In some aspects, the clustering module 226 may be configured to categorize or cluster the data contained in the database of consumer data 211. For example, when data is collected from the user 202, the clustering module 226 will determine to which cluster that user 202 belongs. The service provider 206 may then be able to provide services targeted to that user 202, such as targeted advertisements. These targeted services may be provided to the users 202 through their user devices 204 via the network 208 or the services may be provided via another method, such as by telephone or email associated with the user. The clustering module 226 may be used to alter the accuracy of the clusters created by adjusting the number of clusters used in the calculation.
In some aspects, the iteration module 228 may be configured to improve or optimize the data clusters produced by the clustering module 226 stored in the database of consumer data 211. The iteration module 228 may be used to alter the accuracy of the clusters created by adjusting the number of times that clustering procedures are performed.
FIGS. 7 and 8 illustrate example flow diagrams showing respective processes 700 and 800 for categorizing data points of a dataset. These processes are illustrated as logical flow diagrams, each operation of which represents a sequence of operations that can be implemented in hardware, computer instructions, or a combination thereof. In the context of computer instructions, the operations represent computer-executable instructions stored on one or more computer-readable storage media that, when executed by one or more processors, perform the recited operations. Generally, computer-executable instructions include routines, programs, objects, components, data structures and the like that perform particular functions or implement particular data types. The order in which the operations are described is not intended to be construed as a limitation, and any number of the described operations can be combined in any order and/or in parallel to implement the processes.
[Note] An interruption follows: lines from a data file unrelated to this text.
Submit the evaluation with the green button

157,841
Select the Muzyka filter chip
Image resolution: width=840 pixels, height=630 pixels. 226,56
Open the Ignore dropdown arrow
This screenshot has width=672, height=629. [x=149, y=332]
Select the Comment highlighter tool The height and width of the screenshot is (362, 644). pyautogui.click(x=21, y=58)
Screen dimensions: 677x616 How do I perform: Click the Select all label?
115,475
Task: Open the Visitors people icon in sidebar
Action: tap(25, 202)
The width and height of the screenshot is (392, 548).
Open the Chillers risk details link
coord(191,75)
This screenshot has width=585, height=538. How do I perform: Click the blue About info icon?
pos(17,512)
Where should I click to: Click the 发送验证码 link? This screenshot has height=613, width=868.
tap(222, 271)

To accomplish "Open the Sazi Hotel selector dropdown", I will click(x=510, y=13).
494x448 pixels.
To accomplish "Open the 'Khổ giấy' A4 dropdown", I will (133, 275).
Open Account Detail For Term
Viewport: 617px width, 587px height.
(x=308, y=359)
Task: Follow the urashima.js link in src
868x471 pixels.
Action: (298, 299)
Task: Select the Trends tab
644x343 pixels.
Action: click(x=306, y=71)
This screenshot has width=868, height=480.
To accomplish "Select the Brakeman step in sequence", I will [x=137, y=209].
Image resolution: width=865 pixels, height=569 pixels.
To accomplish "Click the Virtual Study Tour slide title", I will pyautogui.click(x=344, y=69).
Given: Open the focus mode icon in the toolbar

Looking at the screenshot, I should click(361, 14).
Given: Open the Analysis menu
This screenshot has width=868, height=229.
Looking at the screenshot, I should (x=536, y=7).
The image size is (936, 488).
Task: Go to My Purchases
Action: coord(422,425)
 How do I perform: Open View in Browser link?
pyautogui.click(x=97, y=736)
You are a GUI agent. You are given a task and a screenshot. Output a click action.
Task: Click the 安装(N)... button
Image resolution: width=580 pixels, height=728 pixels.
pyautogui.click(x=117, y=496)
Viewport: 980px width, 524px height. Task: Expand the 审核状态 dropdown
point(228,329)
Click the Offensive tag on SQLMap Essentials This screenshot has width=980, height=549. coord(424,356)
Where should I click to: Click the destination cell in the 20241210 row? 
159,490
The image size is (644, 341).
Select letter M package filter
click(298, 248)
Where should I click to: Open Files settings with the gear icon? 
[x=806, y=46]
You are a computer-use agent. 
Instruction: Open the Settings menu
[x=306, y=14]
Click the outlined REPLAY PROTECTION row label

Additionally, some, any or all of the processes may be performed under the control of one or more computer systems configured with executable instructions and may be implemented as code (e.g., executable instructions, one or more computer programs or one or more applications) executing collectively on one or more processors, by hardware or combinations thereof. As noted above, the code may be stored on a computer-readable storage medium, for example, in the form of a computer program comprising a plurality of instructions executable by one or more processors. The computer-readable storage medium may be non-transitory.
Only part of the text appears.